Wieder ein neuer Versuch, die Jugend an die Filmkunst heranzuführen: der Handyfilmwettbewerb MV ging in die dritte Runde – und misslang.

Schirmherr und Kultusminister Henry Tesch höchstpersönlich rief in einem kurzen Clip dazu auf, „Eine kurze Geschichte der Energie“ mit dem Mobiltelefon festzuhalten. Am Gewinner des letzten Jahres, Daniel Zimmermann, könne man sehen, wie es laufen soll. Der Wettbewerb bietet die Chance, einen Fuß in die Tür des professionellen Films zu bekommen. Gute Idee, nur leider ging das Konzept auch im dritten Anlauf nicht auf: Geradezu traurig sieht die spärliche Auswahl der vier Handyfilme aus, die insgesamt zum Wettbewerb eingereicht wurden. Woran hapert’s also?

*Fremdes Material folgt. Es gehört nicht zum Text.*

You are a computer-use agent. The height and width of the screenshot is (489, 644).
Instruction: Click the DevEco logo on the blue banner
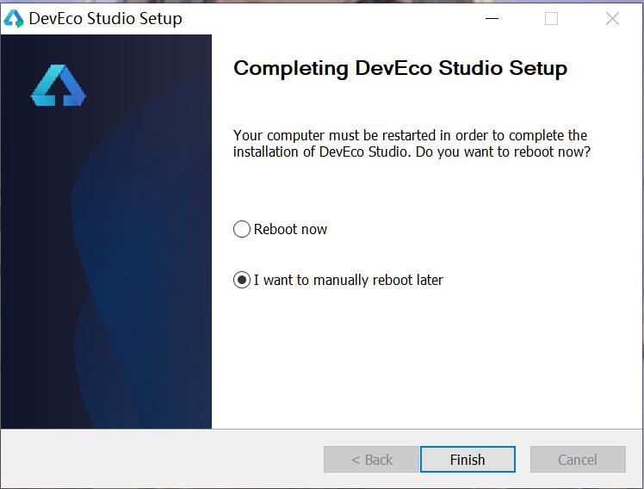[x=59, y=86]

Das Projekt birgt noch viel Ausbaupotential, denn die Idee ist nach wie vor lobenswert. Es ist gut zu sehen, dass die Kritik an den letzten beiden Wettbewerbsrunden durchaus ernst genommen wurde. So hatte das diesjährige Thema mehr geistige Tiefe als noch 2010 mit „it’s handy, it’s party“.
Nur warum hat es trotzdem nicht geklappt mit der Förderung der „Filmemacher von Morgen“? Dem Wettbewerb fehlt es an Bekanntheit bei denjenigen, die man erreichen möchte: Junge Menschen, die fast alle ein Handy in der Tasche haben. Vielleicht wäre es ein guter Anfang, statt der Onlineplattform MV-Spion einen seriöseren Partner mit ins Boot zu holen. In Kombination mit einem kleinen Workshop, der das wichtigste Know-How zum Handyfilmen vermittelt, geht dann auch das Konzept der Medienkompetenz erst auf. Und der Funke zündet.